No pictures go in the copy; retype exactly the lines from the one with "At what coordinates" through the last line of the records.
━━━ Records to process ━━━
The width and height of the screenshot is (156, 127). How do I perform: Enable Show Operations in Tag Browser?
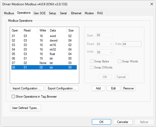click(13, 97)

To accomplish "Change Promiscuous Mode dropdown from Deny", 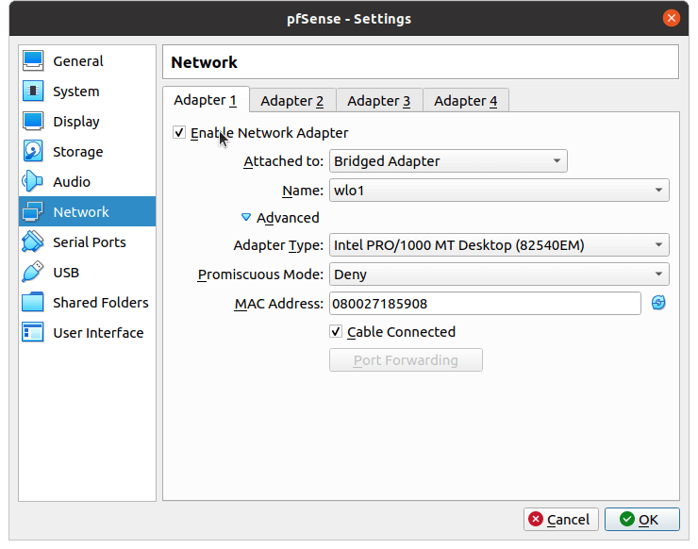I will pos(499,275).
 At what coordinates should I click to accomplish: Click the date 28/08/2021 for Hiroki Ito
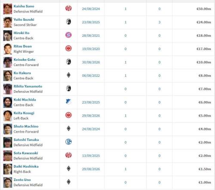point(91,35)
━━━
● **Output for this exercise**:
 At what coordinates should I click to accomplish: Click the date 28/08/2021 for Hiroki Ito
point(91,35)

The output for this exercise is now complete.